A new report from specialist industrial cybersecurity firm Dragos finds that cultural divides and conflicts between IT and operational technology (OT) teams is a significant contributor to failures to secure industrial controls systems (ICS) in firms throughout the United States.
Fewer than half of organizations have cohesive policy that applies across these departments, nor is it the norm for these security teams to work together. Some of this can be attributed to C-level oversight, but the study also finds that these teams sometimes have perverse incentives due to competition for budget dollars and that entirely separate cultures tend to create communications issues.

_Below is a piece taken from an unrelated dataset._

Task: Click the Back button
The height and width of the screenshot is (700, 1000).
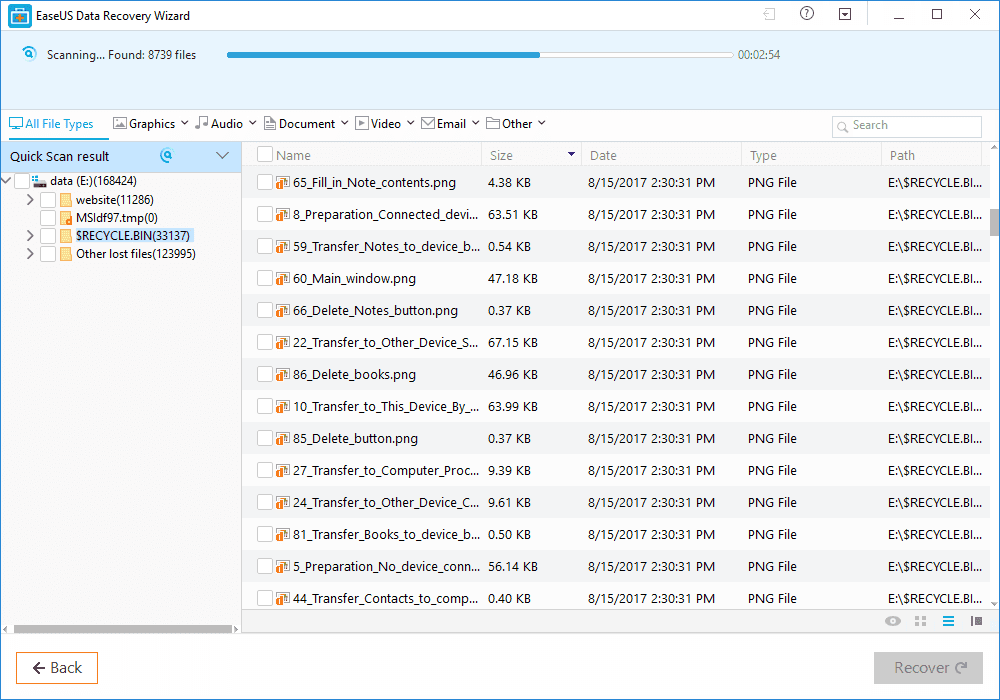Action: pos(56,667)
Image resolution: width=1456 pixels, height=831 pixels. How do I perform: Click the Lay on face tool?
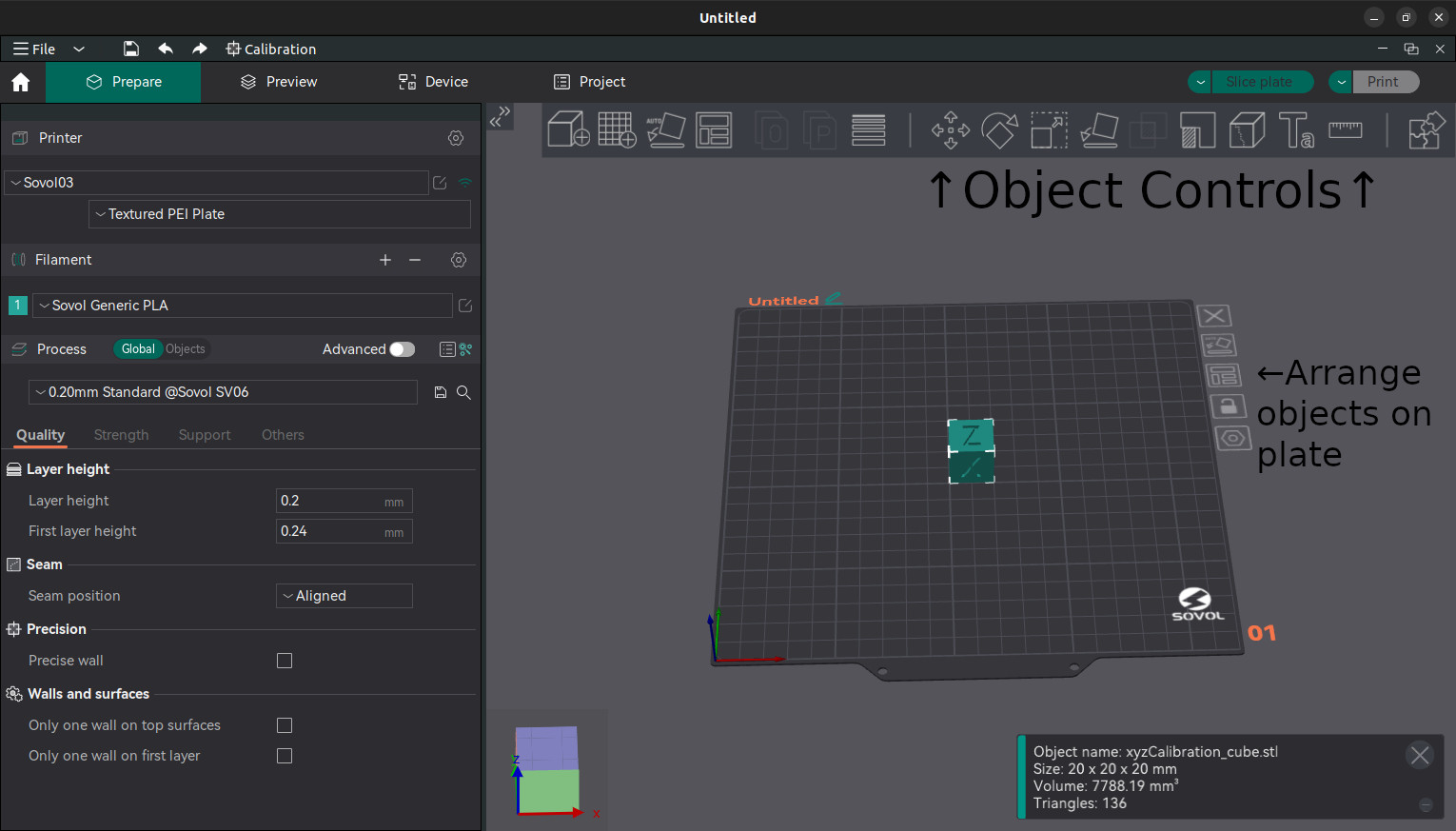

As concerns about industrial cybersecurity grow, teams struggle to keep pace with threats
Industrial cybersecurity came roaring back into the front of the news cycle in 2021 with a series of high-profile attacks on critical infrastructure. Nowhere more so than in the US, where the Biden administration has begun applying new regulations to industries such as energy and water.

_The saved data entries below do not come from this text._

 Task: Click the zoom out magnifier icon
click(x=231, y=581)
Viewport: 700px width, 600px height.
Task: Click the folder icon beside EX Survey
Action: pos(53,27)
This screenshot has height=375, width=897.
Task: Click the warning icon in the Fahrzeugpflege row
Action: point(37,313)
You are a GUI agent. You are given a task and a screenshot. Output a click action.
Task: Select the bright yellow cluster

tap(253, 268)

The study finds that this is more than just a temporary panic caused by several outlier attacks in close sequence. 63% of the organizations surveyed had an ICS/OT cybersecurity incident in the past two years, with an average response time of nearly a full year from initial detection to remediation of the incident. 61% of respondents agree that the risk of industrial cybersecurity incidents has increased recently, and threat actors certainly appear to be sensing opportunity in this area.
Conducted by Ponemon Institute, the study surveyed 603 US IT and OT professionals working in operations with industrial cybersecurity concerns at the C-suite or management level. The results indicate that cultural divide is the central factor that contributes to OT security issues.

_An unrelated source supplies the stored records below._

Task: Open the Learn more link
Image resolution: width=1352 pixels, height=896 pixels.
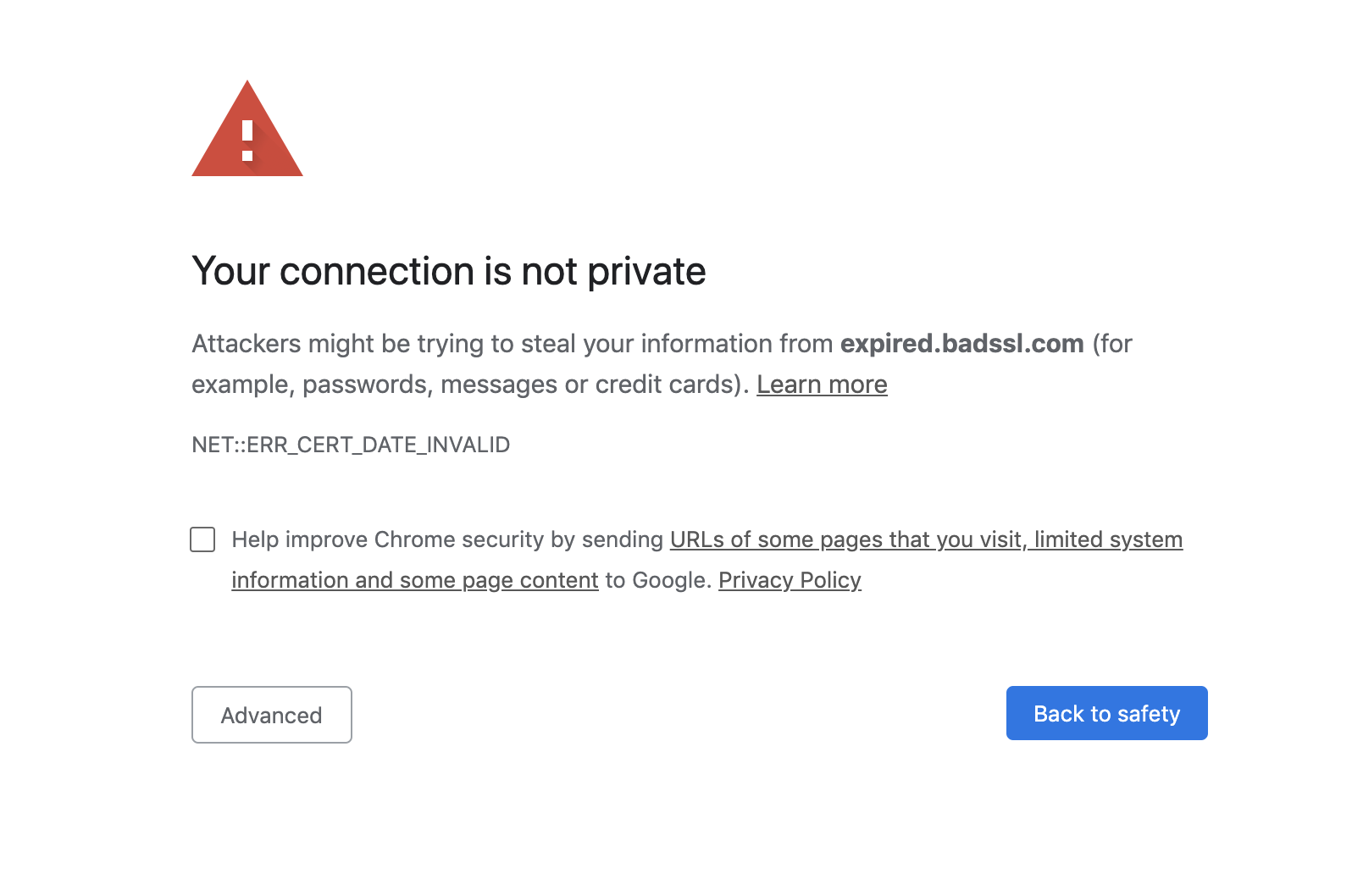Action: pyautogui.click(x=822, y=384)
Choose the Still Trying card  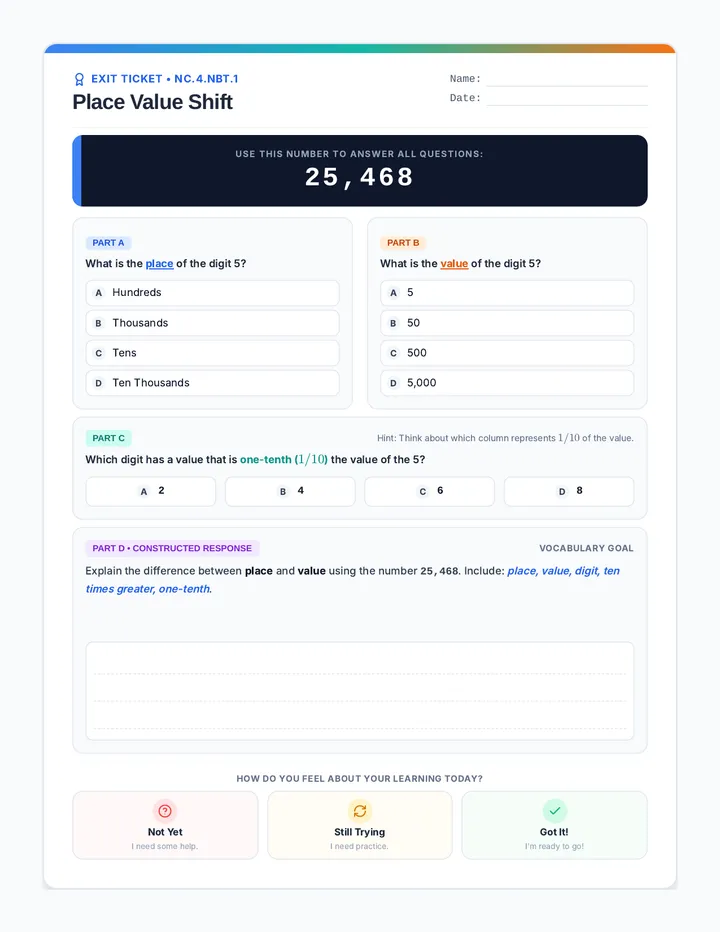click(x=360, y=825)
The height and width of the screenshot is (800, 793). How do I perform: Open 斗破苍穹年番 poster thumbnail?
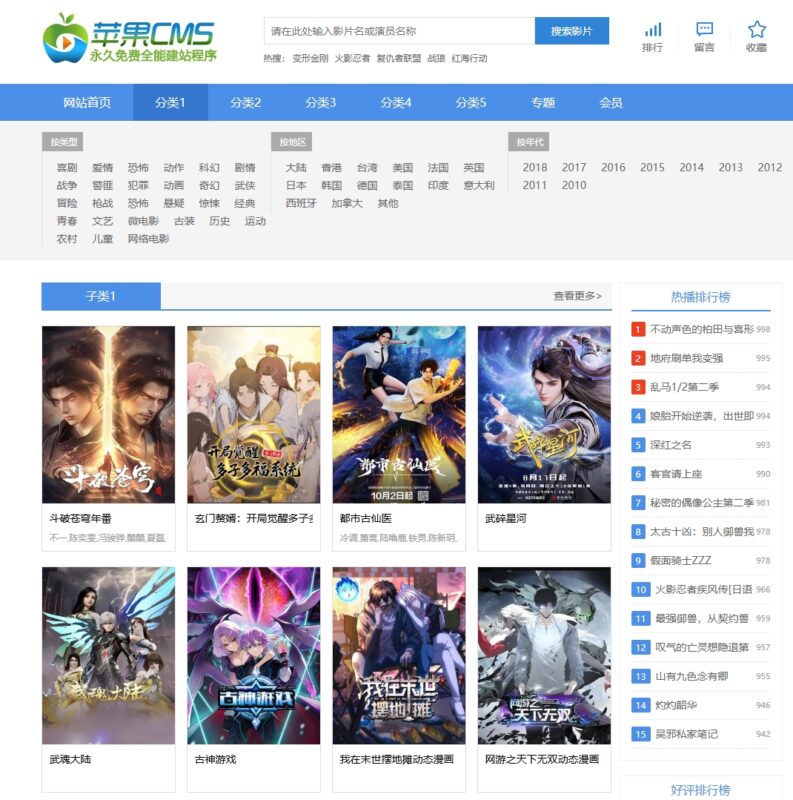coord(108,414)
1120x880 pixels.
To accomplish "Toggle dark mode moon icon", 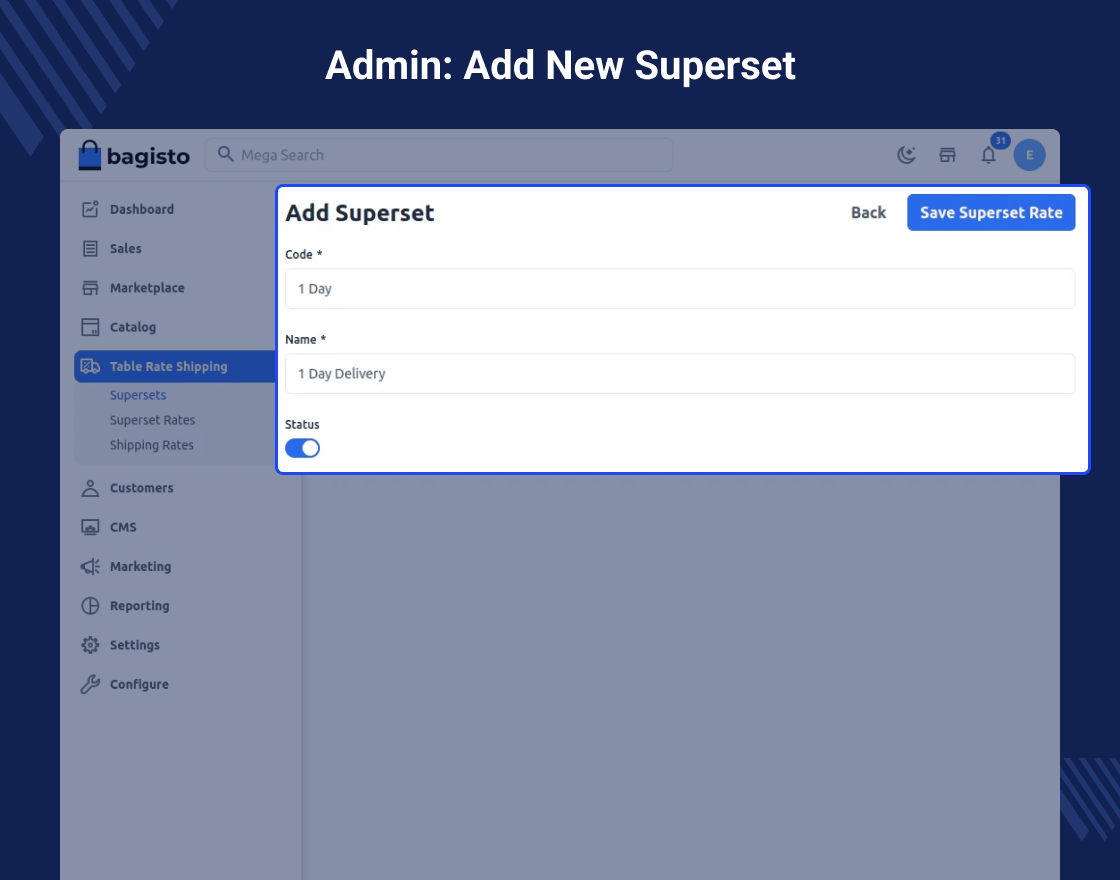I will pos(906,155).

Only 43% said that company cybersecurity policies and procedures were aligned with ICS and OT security objectives. 39% reported IT and OT teams working together in a “cohesive” way to achieve security objectives, and 35% said that the two teams have a unified security strategy aimed at negotiating different controls and priorities to equally secure both sides of the operation.
50% of the respondents do say that they feel optimistic about future teamwork in the industrial cybersecurity program. Only 21% report their programs being at full maturity at this point, however, with the C-suite regularly updated on the program’s safety and effectiveness. 29% say they are in the “late middle” stage of this process with a general bridging of the cultural divide between executives, the IT team and the OT team. That leaves half that still feel there is a great deal of work to do.
New to this year’s report is an estimate of the average cost of an industrial cybersecurity incident: $2,989,550 for 2020. The vast majority of this is in after-the-fact remediation costs: a little over $2 million for downtime, equipment replacement and fines. The rest of the cost went to incident response and threat hunting that involved an average of six IT and OT professionals.
Cultural divide appears to play a strong role in budgeting issues. 56% of respondents say that OT cybersecurity is managed by an engineering department that does not have cybersecurity experience; 53% say that OT security is managed by an IT department that does not have industrial cybersecurity experience. Most respondents say that they report either to the VP of Engineering or IT management on industrial cybersecurity issues, with only 12% saying that the CISO is responsible for these programs.
OT environment sees cultural divide with both IT and C-suite
The cultural divide extends to boardrooms that tend to not be well-informed about industrial cybersecurity programs, with only 38% discussing OT and IT safeguards during meetings and only 36% asking for presentations on the effectiveness of security measures.
32% say that the cultural divide between IT and OT is informed by a competition for budget money. But respondents say that a larger problem is lack of coordination of practices between the two worlds. 50% say that the unique needs of patch management in the OT environment are not adequately handled by IT, and 44% say that industrial automation equipment vendors have their own unique needs that are not necessarily being accounted for by cybersecurity procedures.
The study also finds that intelligence gathering is not necessarily covering the industrial cybersecurity environment. Only 46% felt that they were effective about gathering intelligence on threats to OT, and 45% said that they had an accurate inventory of all of the devices in the OT network.
Respondents ultimately named cultural differences between security, engineers and IT staff as the primary challenge in industrial cybersecurity. This was followed closely by technical differences between IT and OT practices, and a lack of clear ownership of initiatives and programs. While it was a slightly smaller factor, 41% of organizations also said that they are still struggling to hire professionals that have IT-OT experience.